┏━━
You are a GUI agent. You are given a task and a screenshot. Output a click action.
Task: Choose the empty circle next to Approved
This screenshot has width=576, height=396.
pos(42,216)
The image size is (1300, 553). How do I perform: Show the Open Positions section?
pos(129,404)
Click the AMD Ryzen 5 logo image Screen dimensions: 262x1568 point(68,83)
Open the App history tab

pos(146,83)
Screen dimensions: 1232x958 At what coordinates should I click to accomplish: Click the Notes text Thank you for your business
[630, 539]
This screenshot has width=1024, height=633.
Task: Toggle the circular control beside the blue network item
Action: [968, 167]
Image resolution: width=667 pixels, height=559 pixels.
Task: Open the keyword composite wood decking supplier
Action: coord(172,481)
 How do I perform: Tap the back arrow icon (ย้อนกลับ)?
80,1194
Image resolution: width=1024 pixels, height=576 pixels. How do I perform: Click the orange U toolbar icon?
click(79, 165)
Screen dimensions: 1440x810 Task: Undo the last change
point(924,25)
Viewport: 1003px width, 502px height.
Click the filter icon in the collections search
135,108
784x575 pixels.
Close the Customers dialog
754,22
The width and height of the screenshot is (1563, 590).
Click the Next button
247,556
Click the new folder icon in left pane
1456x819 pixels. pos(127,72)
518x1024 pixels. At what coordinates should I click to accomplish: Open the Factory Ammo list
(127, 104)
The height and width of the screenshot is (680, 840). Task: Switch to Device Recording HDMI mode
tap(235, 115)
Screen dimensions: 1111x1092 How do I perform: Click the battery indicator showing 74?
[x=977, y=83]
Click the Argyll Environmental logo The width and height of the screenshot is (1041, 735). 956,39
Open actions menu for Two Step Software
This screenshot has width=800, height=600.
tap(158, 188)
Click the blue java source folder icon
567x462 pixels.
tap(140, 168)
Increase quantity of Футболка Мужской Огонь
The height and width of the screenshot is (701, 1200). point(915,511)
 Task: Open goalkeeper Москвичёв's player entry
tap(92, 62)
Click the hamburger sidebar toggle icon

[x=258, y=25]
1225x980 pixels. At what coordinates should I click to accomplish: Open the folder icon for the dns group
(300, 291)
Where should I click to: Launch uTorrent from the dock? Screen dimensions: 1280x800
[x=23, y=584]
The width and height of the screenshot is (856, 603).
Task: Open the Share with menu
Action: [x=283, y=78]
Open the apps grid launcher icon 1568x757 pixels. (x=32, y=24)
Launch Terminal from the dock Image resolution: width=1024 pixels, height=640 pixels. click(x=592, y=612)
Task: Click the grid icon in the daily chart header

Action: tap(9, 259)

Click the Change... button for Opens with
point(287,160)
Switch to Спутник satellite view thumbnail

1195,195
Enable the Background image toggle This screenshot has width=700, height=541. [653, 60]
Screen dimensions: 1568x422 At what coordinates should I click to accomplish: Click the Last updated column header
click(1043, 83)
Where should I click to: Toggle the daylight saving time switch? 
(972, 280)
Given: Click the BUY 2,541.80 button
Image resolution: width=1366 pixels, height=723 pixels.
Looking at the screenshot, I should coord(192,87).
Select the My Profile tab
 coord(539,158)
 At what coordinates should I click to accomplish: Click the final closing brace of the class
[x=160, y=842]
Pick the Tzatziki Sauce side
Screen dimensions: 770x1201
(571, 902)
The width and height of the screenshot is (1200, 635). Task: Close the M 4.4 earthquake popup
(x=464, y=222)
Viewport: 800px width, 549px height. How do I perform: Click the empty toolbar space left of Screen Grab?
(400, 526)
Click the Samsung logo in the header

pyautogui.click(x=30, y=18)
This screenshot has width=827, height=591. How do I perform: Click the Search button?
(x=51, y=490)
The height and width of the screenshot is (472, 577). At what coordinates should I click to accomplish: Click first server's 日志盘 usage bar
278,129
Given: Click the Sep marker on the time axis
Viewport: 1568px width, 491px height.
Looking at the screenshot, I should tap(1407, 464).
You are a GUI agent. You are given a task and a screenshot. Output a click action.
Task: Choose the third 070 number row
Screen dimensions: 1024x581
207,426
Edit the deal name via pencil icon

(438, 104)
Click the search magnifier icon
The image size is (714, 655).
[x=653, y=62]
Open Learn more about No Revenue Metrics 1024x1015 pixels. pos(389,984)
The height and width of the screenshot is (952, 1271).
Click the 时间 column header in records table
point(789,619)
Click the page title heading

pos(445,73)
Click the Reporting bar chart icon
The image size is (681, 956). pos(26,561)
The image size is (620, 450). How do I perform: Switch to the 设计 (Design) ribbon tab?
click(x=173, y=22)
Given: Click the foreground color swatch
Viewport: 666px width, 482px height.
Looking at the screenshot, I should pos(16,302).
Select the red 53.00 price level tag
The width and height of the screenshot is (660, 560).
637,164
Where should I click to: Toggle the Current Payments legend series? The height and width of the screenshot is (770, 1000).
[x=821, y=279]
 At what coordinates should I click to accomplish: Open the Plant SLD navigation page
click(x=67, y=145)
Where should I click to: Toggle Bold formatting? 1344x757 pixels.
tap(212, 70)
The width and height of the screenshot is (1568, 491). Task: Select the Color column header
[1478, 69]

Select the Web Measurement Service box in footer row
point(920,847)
┗━━
Lines that contain "Choose" are to be copied from the records above.

Task: Choose the empty circle next to Approved
Task: Choose the third 070 number row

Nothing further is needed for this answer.